[Saved entries]
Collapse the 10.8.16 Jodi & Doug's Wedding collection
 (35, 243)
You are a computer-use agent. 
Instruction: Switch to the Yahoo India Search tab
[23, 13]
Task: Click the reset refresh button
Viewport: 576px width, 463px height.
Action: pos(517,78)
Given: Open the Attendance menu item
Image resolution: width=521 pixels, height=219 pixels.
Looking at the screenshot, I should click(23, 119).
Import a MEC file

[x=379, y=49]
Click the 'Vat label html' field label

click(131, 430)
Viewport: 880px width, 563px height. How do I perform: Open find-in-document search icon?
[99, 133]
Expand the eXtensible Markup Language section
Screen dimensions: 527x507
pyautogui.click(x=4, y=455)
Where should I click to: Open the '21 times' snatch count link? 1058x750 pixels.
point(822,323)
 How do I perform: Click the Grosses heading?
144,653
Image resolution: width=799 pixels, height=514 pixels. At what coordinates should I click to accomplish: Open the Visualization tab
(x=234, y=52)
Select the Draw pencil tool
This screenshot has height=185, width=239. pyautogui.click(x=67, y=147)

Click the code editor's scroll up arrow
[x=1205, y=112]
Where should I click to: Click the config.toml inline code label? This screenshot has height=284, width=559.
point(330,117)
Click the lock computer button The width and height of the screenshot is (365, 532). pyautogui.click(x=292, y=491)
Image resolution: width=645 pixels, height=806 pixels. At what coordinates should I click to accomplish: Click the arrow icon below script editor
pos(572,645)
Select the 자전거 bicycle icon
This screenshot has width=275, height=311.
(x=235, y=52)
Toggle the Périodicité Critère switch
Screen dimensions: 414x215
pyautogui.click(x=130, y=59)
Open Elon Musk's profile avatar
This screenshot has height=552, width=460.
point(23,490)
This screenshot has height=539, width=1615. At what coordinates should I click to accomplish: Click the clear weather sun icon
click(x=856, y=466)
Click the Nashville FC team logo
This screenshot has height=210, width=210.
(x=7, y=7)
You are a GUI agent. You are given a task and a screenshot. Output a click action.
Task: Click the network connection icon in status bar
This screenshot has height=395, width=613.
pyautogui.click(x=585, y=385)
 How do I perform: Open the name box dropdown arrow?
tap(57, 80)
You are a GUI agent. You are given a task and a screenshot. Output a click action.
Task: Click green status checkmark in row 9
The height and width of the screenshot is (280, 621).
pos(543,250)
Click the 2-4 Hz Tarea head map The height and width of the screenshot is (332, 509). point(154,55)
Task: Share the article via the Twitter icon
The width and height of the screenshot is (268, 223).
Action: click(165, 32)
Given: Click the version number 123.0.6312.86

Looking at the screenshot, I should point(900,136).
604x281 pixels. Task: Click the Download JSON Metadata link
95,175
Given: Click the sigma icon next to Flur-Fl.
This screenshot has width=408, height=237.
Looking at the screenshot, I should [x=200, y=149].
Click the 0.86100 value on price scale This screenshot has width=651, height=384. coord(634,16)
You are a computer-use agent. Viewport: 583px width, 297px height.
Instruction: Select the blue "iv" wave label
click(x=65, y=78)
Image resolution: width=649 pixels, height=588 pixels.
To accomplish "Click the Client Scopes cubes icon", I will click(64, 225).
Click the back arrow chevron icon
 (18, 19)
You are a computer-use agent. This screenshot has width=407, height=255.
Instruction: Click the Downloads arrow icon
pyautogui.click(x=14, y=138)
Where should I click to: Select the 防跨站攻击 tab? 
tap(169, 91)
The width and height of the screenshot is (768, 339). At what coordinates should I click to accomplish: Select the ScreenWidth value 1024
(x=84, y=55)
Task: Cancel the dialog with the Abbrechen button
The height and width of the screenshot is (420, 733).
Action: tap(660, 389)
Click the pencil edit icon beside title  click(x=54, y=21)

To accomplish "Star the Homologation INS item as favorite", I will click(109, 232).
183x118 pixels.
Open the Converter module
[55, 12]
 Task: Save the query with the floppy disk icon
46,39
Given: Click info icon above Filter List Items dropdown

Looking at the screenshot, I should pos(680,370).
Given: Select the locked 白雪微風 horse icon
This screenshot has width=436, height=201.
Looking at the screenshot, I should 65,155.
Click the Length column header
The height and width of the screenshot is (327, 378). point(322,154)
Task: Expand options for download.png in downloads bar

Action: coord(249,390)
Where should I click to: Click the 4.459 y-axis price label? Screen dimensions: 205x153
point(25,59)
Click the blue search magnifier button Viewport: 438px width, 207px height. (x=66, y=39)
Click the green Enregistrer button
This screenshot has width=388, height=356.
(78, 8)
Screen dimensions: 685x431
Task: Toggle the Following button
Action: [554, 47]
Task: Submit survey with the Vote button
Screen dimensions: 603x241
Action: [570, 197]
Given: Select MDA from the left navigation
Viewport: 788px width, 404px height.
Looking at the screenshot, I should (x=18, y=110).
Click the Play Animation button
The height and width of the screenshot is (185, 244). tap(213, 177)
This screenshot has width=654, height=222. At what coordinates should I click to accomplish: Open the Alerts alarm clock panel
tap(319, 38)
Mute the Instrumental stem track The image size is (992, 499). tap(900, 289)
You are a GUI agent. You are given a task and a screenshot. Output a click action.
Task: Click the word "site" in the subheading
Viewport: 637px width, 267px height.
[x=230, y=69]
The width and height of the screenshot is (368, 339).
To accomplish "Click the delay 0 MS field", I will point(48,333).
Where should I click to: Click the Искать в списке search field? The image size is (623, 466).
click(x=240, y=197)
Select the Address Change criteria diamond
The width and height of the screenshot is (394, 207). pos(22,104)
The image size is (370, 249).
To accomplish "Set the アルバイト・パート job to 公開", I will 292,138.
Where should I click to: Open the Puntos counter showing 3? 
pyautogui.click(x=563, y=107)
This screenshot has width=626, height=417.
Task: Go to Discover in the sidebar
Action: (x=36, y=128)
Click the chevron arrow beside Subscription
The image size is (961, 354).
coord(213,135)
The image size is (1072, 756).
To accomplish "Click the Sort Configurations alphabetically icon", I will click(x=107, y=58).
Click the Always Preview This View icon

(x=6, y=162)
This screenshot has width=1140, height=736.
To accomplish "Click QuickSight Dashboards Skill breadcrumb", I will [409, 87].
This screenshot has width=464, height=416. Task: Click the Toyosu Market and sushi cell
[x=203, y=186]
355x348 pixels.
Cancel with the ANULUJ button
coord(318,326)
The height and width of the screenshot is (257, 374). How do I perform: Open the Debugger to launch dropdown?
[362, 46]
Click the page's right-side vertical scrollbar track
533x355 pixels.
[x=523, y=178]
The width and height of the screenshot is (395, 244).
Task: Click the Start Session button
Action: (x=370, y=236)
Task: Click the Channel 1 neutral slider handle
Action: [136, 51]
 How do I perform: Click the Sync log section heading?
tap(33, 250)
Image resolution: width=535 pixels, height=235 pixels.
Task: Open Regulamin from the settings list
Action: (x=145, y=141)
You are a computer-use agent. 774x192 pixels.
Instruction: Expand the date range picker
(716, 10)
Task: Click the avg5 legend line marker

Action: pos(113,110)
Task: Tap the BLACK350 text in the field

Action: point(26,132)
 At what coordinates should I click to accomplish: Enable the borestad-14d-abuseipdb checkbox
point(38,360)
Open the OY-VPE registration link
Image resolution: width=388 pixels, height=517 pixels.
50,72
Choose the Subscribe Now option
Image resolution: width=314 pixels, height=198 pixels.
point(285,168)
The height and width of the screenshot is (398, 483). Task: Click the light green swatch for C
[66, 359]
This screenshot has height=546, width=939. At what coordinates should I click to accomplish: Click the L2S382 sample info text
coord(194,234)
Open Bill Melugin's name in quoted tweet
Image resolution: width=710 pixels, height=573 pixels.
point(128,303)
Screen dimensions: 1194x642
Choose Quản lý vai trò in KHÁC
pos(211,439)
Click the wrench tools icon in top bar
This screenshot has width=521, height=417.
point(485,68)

**Problem requirements**
Copy out, exactly and alone, the lines of the entries above between the ones holding "Image resolution: width=314" and "Screen dimensions: 1194x642", inclusive.

**Answer to the exercise**
Image resolution: width=314 pixels, height=198 pixels.
point(285,168)
The height and width of the screenshot is (398, 483). Task: Click the light green swatch for C
[66, 359]
This screenshot has height=546, width=939. At what coordinates should I click to accomplish: Click the L2S382 sample info text
coord(194,234)
Open Bill Melugin's name in quoted tweet
Image resolution: width=710 pixels, height=573 pixels.
point(128,303)
Screen dimensions: 1194x642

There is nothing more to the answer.